The plaintiff in Ehling was a nurse and paramedic who had a Facebook account with private settings. She was "friends" with a number of co-workers, but not with any of her supervisors. One of her co-worker "friends" disclosed her postings to her employer, including one that implied that paramedics should have killed an elderly gunman who was shot by security guards, or at least "allowed" him to die. The post stated as follows:

An 88 yr old sociopath white supremacist opened fire in the Wash D.C. Holocaust Museum this morning and killed an innocent guard (leaving children). Other guards opened fire. The 88 yr old was shot. He survived. I blame the DC paramedics. I want to say 2 things to the DC medics. 1. WHAT WERE YOU THINKING? and 2. This was your opportunity to really make a difference! WTF!!!! And to the other guards . . . . go to target practice.

After the co-worker showed the posting to an administrator, the Plaintiff was suspended with pay and given a memo indicating that management was concerned that her comment reflected a "deliberate disregard for patient safety." She then sued the employer and several individual executives, claiming among other things violation of the Stored Communications Act.

First, the court said that the SCA could apply to Facebook posts because the posts are (1) electronic communications, (2) that were transmitted via an electronic communication service, (3) that are in electronic service, and (4) that are not public. However, the court found that the SCA's "authorized user" exception applied because the co-worker making the disclosure was a "friend" of the Plaintiff and was authorized to see her posts. Moreover, the hospital administrator – who was not a Facebook "friend" – did not direct, pressure, or encourage the co-worker to disclose the Facebook material. The court granted summary judgment to the defendants on the Plaintiff's SCA claim.

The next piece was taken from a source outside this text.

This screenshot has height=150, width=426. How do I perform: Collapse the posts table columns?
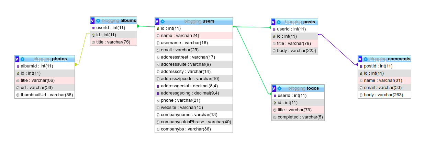point(273,22)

Ehling illustrates the importance to employees of watching what they post on Facebook and other social media, but also a caution for employers: employers should never ask employees to access private social media information that the employer is not already authorized to access itself. This court strongly implied that doing so could violate the SCA.

If interns aren't "part of the solution," you may not have to pay them, court says

We reported in 2010 about the U.S. Department of Labor guidelines on when "unpaid" interns had to be paid wages. Although employers have a fairly demanding standard to meet if they want to avoid payment, a decision earlier this year from the U.S. Court of Appeals for the Eleventh Circuit shows that it's not hopeless.

Essentially, if the interns are more or less worthless to your company, then you may not have to pay them.

In Kaplan v. Code Blue Billing & Coding, Inc., the court held that students doing unpaid "externships" met all six of the DOL's criteria for being "non-employees" and therefore were not entitled to wages under the Fair Labor Standards Act.

The students were in a medical billing and coding program and were required to complete the externships to graduate. The employers presented evidence that the students were not helpful to their operations and, to the contrary, actually caused the employers' regular employees to take time away from their normal duties, causing their "businesses to run less efficiently" and causing "at least some duplication of effort." This, coupled with the fact that the students received the benefit of "hands-on" work experience and the ability to graduate, meant that the students were not "employees."

Retailers using unpaid interns should make sure that they meet the six criteria in the DOL guidance, including a clear understanding that the interns are not going to be paid and are not entitled to a job when they complete the internships.